The molar tooth malformations are named for the characteristic appearance of the midbrain on axial images of affected patients (19, 99). Patients with this mesencephalic anomaly have a distinctive hindbrain malformation that was first described by Joubert et al in 1969 (6). For a long time, all malformations with this appearance were called Joubert syndrome. Recently, it has become apparent that the clinical manifestations of the patients with this posterior fossa malformation are variable (5). Some patients have renal anomalies (juvenile nephronophthisis or multicystic dysplastic kidney), some have ocular anomalies (retinal dysplasias and colobomata), some have hepatic fibrosis and cysts; these malformations have previously been given names such as Arima syndrome, COACH syndrome, and Senior-Löken syndrome (5). Most of these patients have a well-defined clinical syndrome associated with the hindbrain malformation, characterized by episodic hyperpnea, abnormal eye movements, ataxia, and mental retardation (7, 100). A few authors (6, 101–103) have provided neuropathalogic accounts of this malformation. Of considerable interest is the finding of a lack of decussation of the superior cerebellar peduncles, central pontine tracts, and corticospinal tracts. This finding raises the possibility of the lack of decussation of these pathways being the primary anomaly and the associated dysplasia of the vermis, cerebellar nuclei, and brain stem nuclei being secondary. Whatever the cause, the vermis is clearly dysplastic (based on both pathologic and imaging criteria), and the dysplasia appears to be medial, and therefore, focal.
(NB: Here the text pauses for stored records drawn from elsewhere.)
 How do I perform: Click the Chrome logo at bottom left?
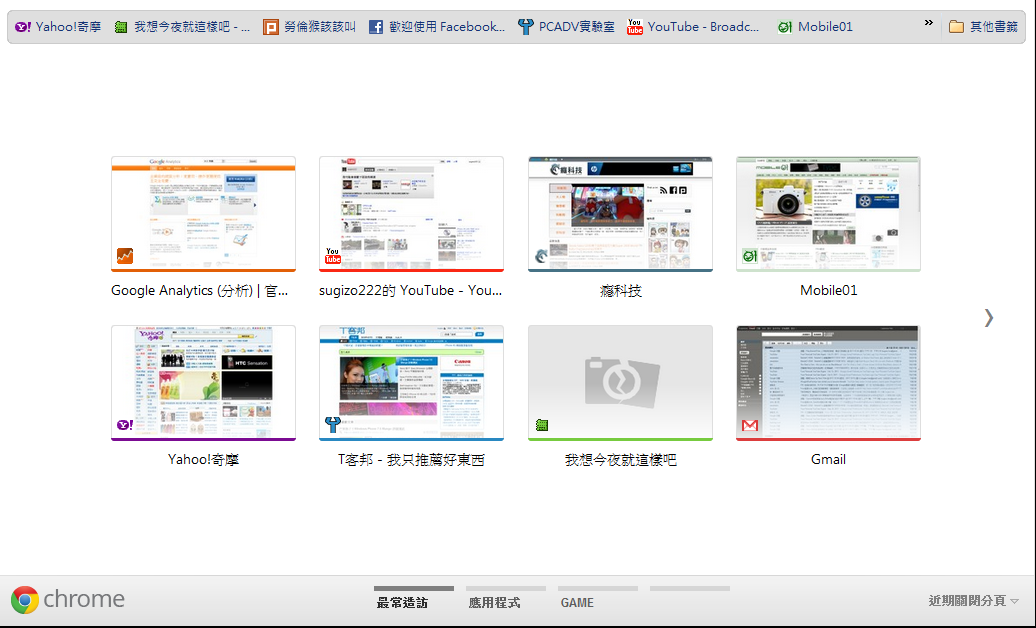(x=25, y=600)
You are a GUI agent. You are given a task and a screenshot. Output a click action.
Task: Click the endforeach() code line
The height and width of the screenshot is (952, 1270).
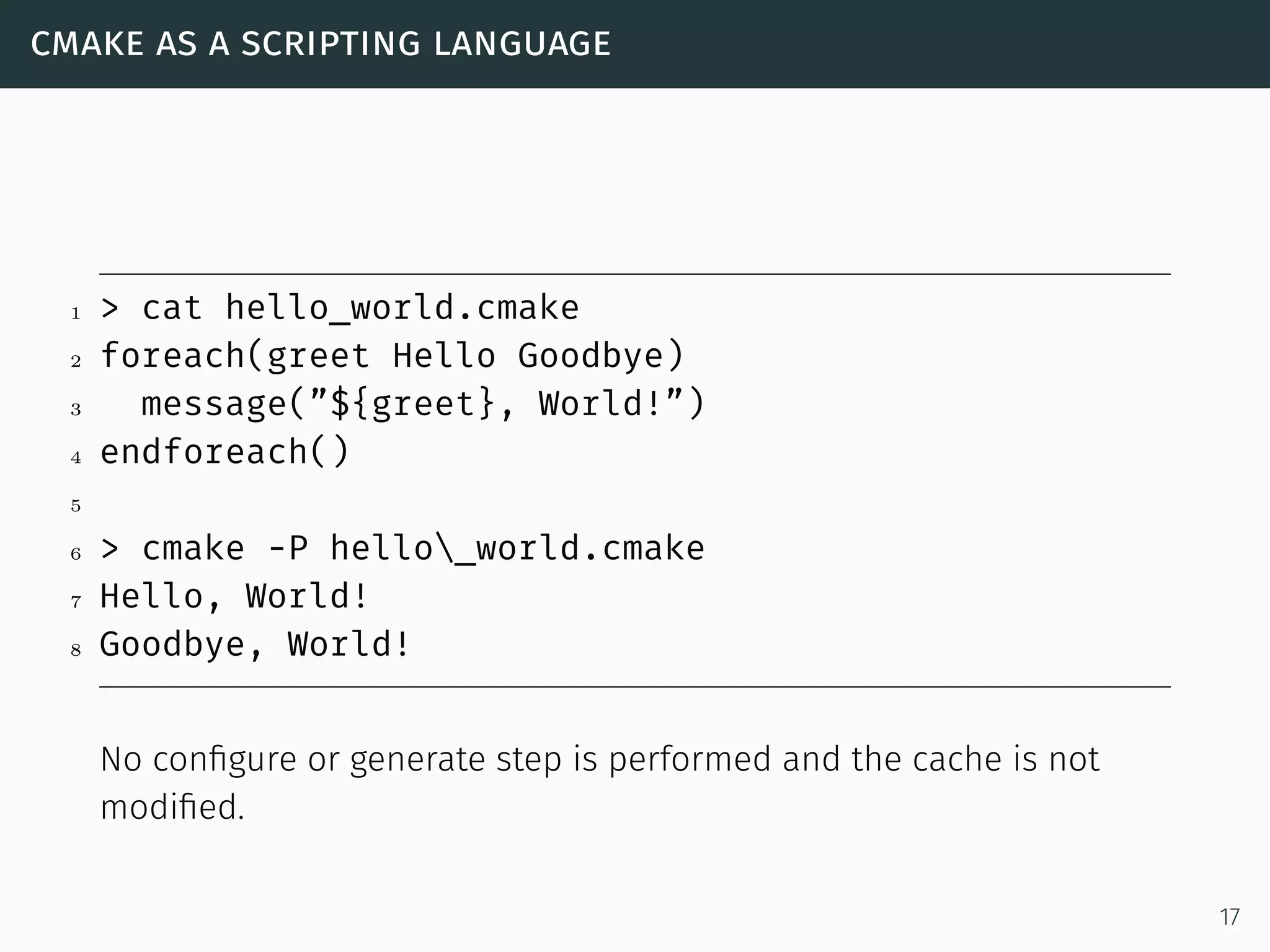[x=225, y=452]
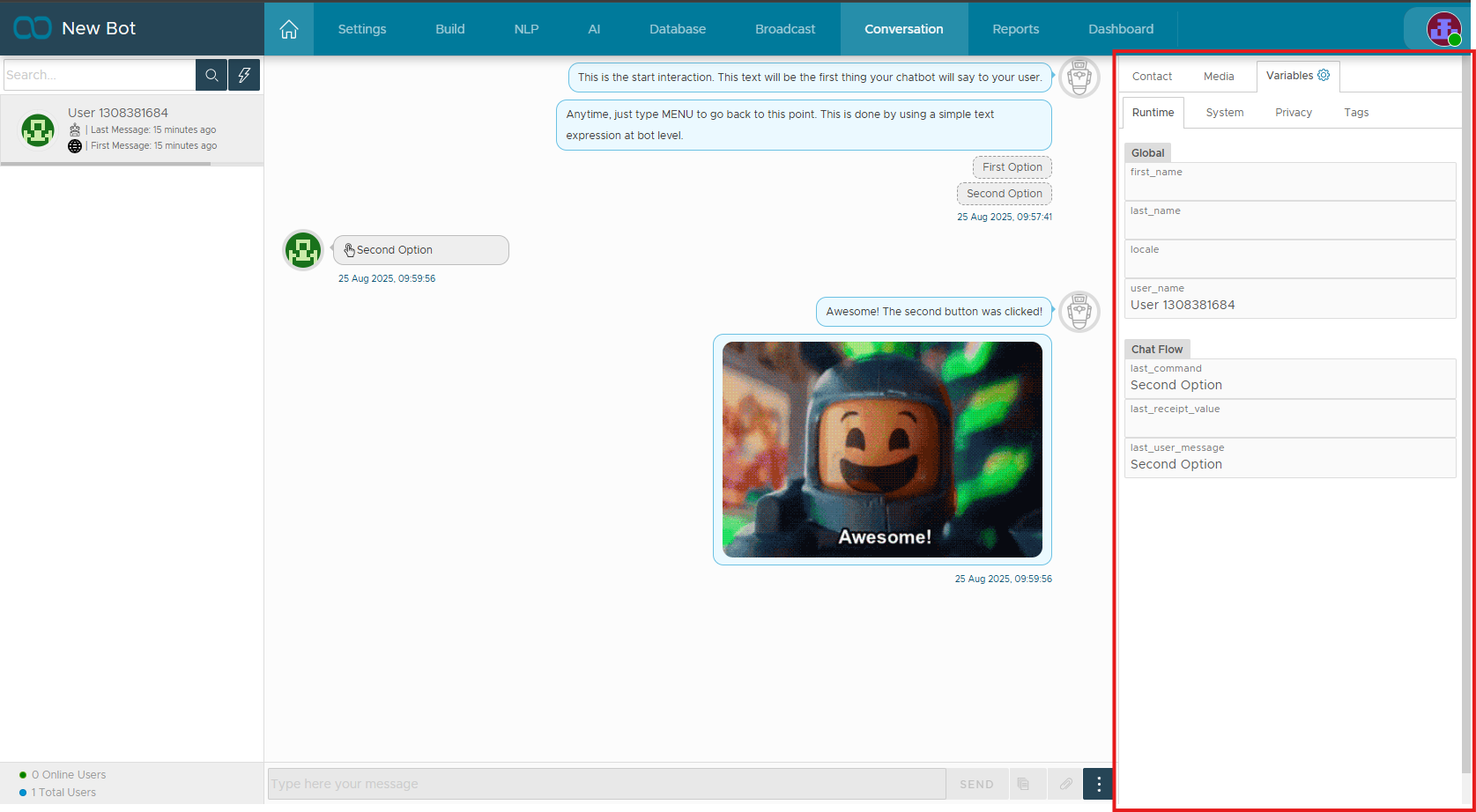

Finally, our series shows that cortical dysplasia and subcortical heterotopia can be identified in the cerebellum, as they can in the cerebrum. Imaging findings of these anomalies have not been previously described in the radiology literature to our knowledge, although they have been recognized and described in the pathology literature (30, 67). The pathologists found, as we did, that diffuse cerebellar dysplasias commonly accompany extensive cerebral lesions, such as congenital muscular dystrophies or diffuse cerebral polymicrogyria, but may be found as incidental lesions in otherwise normal brains (30). The pathology literature also provides some detail regarding the focal dysplastic lesions, although more information is available regarding dysplastic lesions that are associated with cerebral anomalies (such as rhombencephalosynapsis and the molar tooth malformation) than regarding isolated focal dysplasias. We do not have the histologic details of the cases of isolated focal cerebellar cortical dysplasias, but we observed focal disorganization of the cerebellar cortex and reduced volume of underlying white matter, findings similar to those observed in focal cortical dysplasia of the cerebral cortex (27, 104). The mechanism by which the dysplasia develops is not certain; possibilities include genetically or environmentally disturbed migration of the Purkinje or granule cells and or improper signaling of the cellular or interstitital signals that guide developing cells and axons (45). Similarly, it is not certain whether the subcortical heterotopias are the result of under-migration of Purkinje cells, over-migration of granule cells, or impairment of programmed cell death. Of note, cerebellar cortical dysplasia with subcortical cerebellar heterotopia has been discovered in mice with mutations of the Unc5h3 gene, which codes for a receptor for netrin 1, an important guidance molecule during brain development (46, 47). It seems likely that focal cerebellar dysplasias are more common than is generally recognized. Moreover, in view of the growing body of evidence suggesting that the cerebellum has a role in motor learning and cognition (62, 63, 65, 105) these malformations might, with a higher index of suspicion, be recognized more commonly on imaging studies of children with developmental disabilities.